* _TASK DETAILS_
Look through the entries for the string "Given", and copy each line that holds it.

* _MATERIALS PROVIDED_

+ + +

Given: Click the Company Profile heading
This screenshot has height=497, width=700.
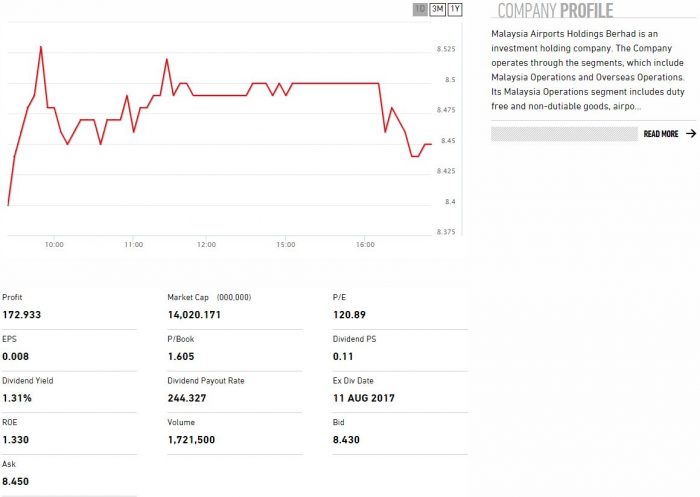Looking at the screenshot, I should [x=555, y=11].
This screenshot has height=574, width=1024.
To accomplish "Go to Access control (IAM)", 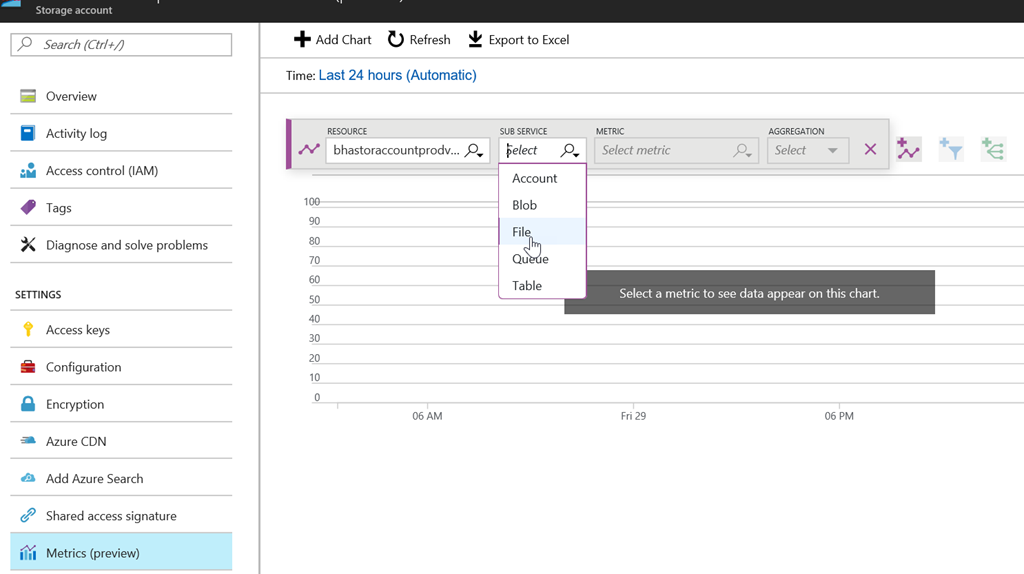I will 101,171.
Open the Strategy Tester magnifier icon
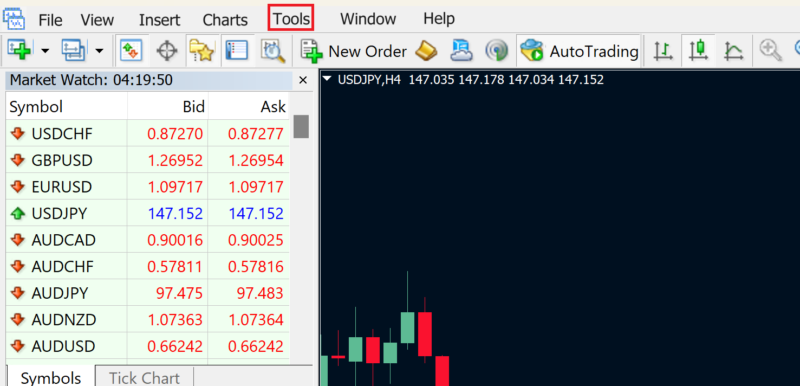 click(272, 51)
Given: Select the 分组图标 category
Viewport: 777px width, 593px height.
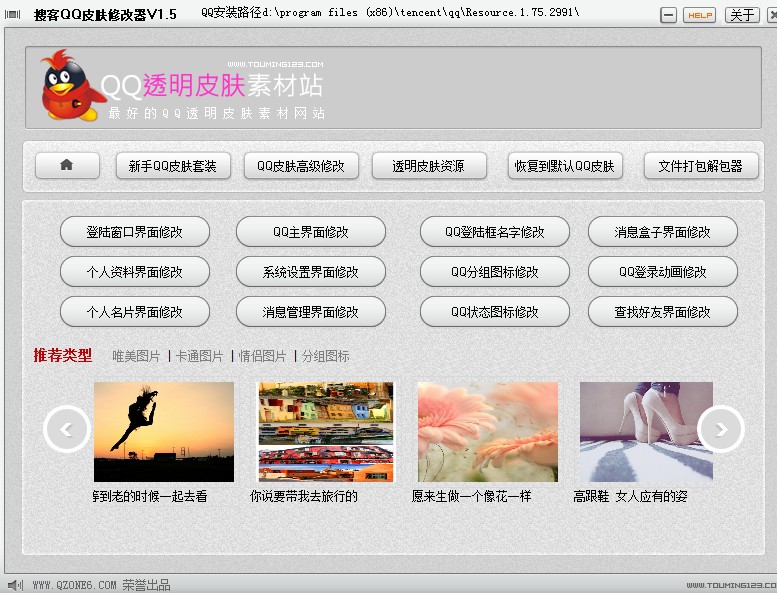Looking at the screenshot, I should [x=326, y=356].
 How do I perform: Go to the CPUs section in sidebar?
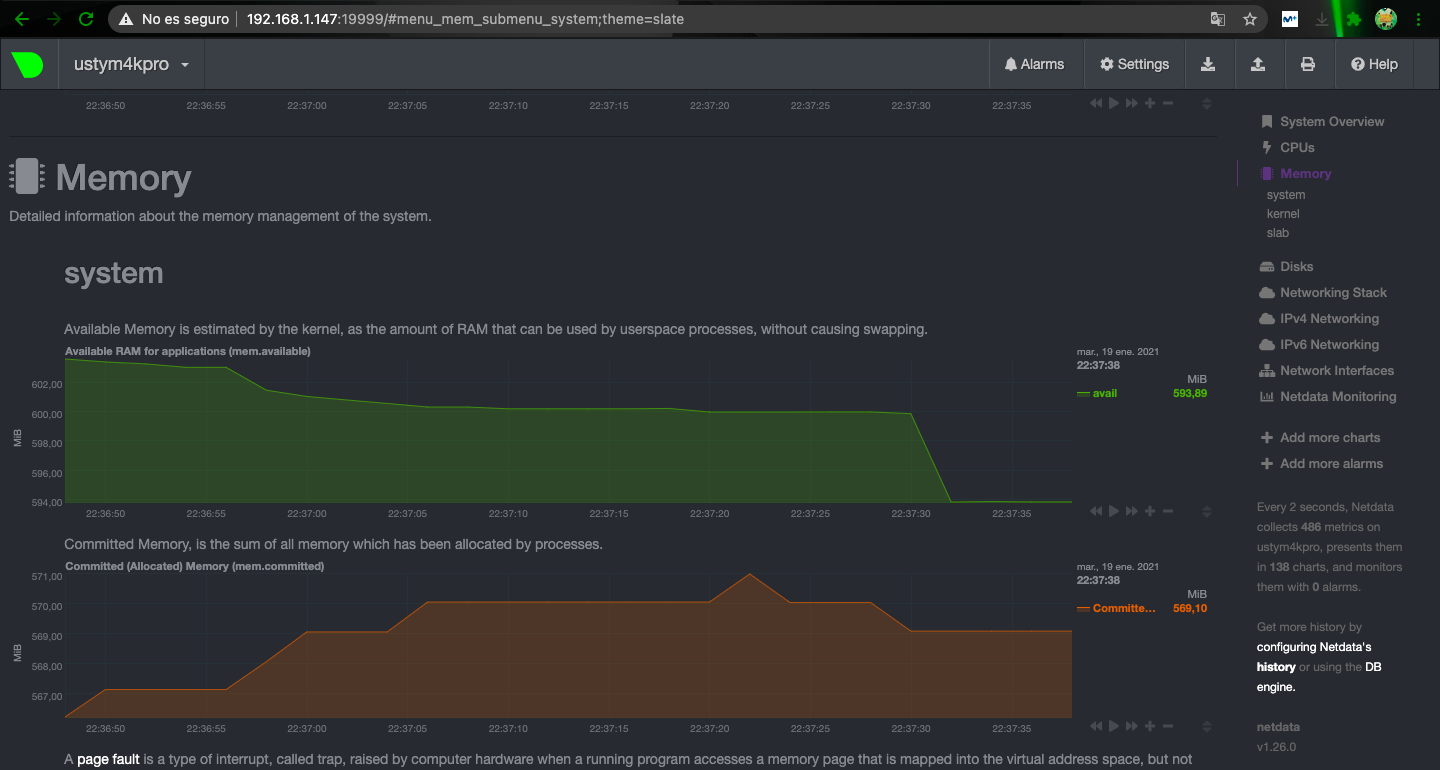point(1297,147)
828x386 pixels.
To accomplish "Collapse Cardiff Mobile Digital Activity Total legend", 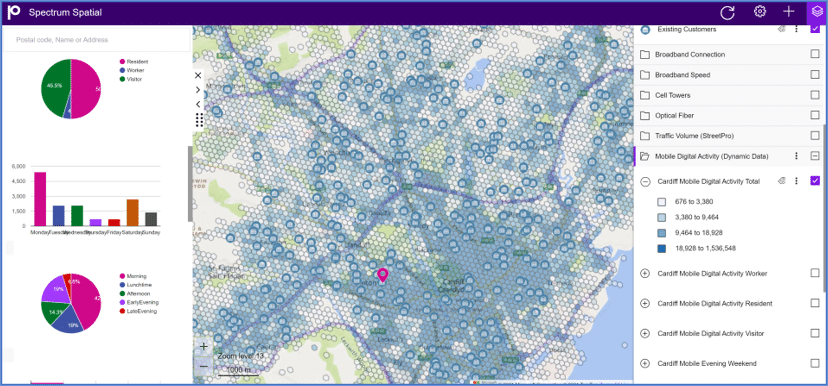I will 644,182.
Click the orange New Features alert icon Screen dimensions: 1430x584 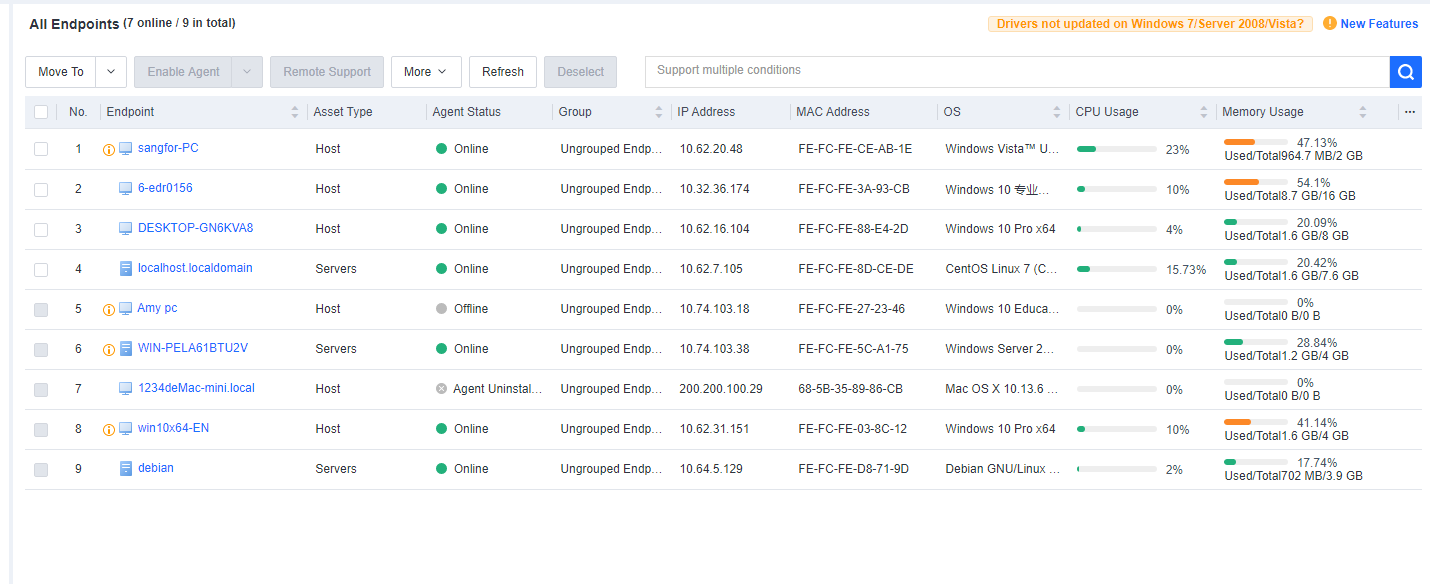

+ + +

* _OUTPUT OF THE TASK_
Given: Click the Company Profile heading
Given: Select the 分组图标 category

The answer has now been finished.